But Sept. 11 shook me and many of us to the core, out of our old complacency to defer change to future generations. It catapulted me into the realization that we had a unique responsibility or calling both as Americans and as Muslims to lead that change now.
The U.S. gives us a unique laboratory to engage in the debates within Islam that only we as Muslims can wage. And we should not squander that opportunity. After all, American Muslims are uniquely positioned to counter Islamism globally and thus turn the tide against radicalism. In fact, devout, God-fearing Muslims are the only ones with the credibility and the inherent self-interest in the faith legacy we leave our children and country necessary to effectively take on the root cause of Islamist inspired terrorism.
In the wake of the Sept. 11 attacks we established the American Islamic Forum for Democracy (http://aifdemocracy.org/)  with a mission of lifting up the ideas of liberty within the Muslim consciousness and identity.
We have an obligation to the families that lost loved ones in the Sept. 11 attacks to speak truth to power. While many Muslims living comfortably in the U.S. may have reformed and brought our personal practice in line with modernity, the theological power structures in our faith community are generally still far from needed reform and critique against Islamism and its progeny.
The obstacles to this work have been too numerous to count. We have sadly since found our nation for the most part generally unwilling to engage with Muslims in a “tough love” toward open reform.
In a post-Sept. 11 world predominant beltway politicians and news media who only see the world through partisan polarity have simply reserved discussion of Muslims to a convenient minority checkbox that is invoked when politically expedient. Both sides have been complicit at times. One using Muslims to falsely paint the other as “bigots”, and the other using Muslims to highlight their mastery of national security. Both are losing site of the core problems and solutions that the attacks highlighted for us.
Meanwhile, many Muslim groups claiming to speak for Muslims in America, most notably the Muslim Brotherhood legacy groups (CAIR (http://www.cair.com/) ,ISNA (http://www.isna.net/) , MPAC (http://www.mpac.org/) , or MAS (http://www.masnet.org/main/) , i.e.) derive their fuel from those very forces that insist upon looking at us Muslims as one collective. That has given them all the room they need to deny reformists ideological diversity, to deny the need for reform, and to deny the link of Islamism to radicalization. These groups have thrived in the victimization mantra, fear mongering, and pigeon-holing of Muslims in order to circle the wagons, stifle debate, and perpetuate denial within.

* [What to do]
1. According to the essay, what organization was established in the wake of the Sept. 11 attacks?
2. List every group the essay names as a Muslim Brotherhood legacy group.
3. Translate this sentence from the essay into Spanish: "The obstacles to this work have been too numerous to count."
Please rely only on the essay for these answers.

* [Supplied information]
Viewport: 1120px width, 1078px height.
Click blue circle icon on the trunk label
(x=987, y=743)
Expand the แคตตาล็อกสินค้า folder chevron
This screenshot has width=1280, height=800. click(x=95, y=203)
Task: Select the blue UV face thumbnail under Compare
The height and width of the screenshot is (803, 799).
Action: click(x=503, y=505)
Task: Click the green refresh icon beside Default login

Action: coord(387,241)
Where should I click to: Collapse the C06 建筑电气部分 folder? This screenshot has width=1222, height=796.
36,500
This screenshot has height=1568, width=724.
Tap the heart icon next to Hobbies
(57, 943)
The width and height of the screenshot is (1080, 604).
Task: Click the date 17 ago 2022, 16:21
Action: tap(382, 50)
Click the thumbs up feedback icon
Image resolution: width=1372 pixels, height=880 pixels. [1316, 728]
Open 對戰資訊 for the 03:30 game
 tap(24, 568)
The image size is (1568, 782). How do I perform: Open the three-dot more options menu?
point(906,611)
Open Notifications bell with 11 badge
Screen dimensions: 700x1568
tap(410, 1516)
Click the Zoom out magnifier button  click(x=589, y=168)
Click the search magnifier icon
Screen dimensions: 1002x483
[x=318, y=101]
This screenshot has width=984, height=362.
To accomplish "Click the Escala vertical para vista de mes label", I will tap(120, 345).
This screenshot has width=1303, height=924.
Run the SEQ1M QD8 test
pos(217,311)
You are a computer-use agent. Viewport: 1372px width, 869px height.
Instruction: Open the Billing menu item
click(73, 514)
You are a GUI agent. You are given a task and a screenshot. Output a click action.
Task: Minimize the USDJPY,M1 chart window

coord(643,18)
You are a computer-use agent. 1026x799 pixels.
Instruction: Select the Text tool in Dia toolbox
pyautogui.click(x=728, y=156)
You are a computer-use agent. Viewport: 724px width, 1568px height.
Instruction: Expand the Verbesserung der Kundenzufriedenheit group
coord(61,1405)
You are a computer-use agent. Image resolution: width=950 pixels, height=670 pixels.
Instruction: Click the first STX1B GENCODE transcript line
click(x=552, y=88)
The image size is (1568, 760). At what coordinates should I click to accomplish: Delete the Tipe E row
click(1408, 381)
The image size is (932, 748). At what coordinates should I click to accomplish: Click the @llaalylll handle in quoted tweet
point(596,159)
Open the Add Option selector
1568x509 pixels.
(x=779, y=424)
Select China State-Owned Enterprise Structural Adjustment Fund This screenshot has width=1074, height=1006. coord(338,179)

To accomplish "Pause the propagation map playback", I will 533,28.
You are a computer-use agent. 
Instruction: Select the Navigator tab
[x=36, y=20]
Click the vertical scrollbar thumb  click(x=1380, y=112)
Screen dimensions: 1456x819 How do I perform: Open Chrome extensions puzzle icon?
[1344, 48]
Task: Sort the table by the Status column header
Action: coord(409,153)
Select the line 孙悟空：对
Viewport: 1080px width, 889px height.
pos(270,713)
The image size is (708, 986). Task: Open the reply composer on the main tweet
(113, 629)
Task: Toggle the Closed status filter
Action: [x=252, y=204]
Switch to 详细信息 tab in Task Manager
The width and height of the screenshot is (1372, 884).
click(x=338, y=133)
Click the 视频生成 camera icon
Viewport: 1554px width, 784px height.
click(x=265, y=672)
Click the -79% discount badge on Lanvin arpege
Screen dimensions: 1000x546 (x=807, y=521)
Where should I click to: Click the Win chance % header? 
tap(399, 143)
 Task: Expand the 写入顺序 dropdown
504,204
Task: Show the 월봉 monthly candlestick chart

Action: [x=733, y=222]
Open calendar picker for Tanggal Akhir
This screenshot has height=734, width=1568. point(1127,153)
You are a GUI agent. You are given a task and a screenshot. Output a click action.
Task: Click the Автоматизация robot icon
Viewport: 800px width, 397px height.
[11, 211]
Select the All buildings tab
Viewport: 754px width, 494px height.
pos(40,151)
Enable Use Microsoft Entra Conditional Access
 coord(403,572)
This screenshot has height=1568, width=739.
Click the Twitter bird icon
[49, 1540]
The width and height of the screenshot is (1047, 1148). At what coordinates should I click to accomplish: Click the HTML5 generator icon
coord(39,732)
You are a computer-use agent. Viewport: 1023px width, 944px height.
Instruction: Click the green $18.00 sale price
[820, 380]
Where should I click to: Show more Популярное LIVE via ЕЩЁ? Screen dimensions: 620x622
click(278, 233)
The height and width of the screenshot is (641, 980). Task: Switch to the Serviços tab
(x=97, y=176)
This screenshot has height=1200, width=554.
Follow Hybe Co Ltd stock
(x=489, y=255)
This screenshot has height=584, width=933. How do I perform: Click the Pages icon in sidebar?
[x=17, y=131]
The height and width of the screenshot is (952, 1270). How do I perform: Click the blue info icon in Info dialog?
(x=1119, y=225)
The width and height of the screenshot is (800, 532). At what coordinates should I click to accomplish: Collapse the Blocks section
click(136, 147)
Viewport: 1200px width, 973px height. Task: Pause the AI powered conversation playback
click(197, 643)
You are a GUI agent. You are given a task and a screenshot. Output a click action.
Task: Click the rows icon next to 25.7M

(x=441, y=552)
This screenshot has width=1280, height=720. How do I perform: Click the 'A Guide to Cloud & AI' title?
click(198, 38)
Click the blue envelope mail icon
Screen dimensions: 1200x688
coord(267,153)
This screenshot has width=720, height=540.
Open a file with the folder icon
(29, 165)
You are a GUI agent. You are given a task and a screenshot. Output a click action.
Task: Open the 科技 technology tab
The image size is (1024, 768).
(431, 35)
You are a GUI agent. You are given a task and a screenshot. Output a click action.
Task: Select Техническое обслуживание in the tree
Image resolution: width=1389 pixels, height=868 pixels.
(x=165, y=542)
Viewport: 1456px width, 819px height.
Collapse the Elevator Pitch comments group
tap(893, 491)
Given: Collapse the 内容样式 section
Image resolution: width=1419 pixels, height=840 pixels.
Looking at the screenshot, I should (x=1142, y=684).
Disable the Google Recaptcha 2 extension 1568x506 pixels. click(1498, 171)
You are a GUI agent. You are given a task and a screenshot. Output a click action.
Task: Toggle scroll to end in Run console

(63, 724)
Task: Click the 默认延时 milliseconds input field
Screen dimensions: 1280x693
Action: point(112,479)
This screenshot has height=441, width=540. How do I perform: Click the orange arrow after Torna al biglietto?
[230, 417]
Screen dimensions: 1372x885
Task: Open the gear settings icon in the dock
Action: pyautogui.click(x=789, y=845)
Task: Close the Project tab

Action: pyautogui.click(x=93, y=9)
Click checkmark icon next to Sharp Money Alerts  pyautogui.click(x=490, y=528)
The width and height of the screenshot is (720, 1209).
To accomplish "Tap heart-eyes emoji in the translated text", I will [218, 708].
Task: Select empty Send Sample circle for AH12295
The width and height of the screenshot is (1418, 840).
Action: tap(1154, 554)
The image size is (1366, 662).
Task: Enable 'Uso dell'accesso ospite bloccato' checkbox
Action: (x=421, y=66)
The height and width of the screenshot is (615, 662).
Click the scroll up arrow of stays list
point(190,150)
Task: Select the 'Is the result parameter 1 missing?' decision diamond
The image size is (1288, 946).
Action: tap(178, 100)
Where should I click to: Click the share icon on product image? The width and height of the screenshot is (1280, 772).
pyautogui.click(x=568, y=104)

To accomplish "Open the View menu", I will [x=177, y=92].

* [Solutions]
1. The American Islamic Forum for Democracy.

2. CAIR, ISNA, MPAC, MAS

3. Los obstáculos para este trabajo han sido demasiado numerosos para contarlos.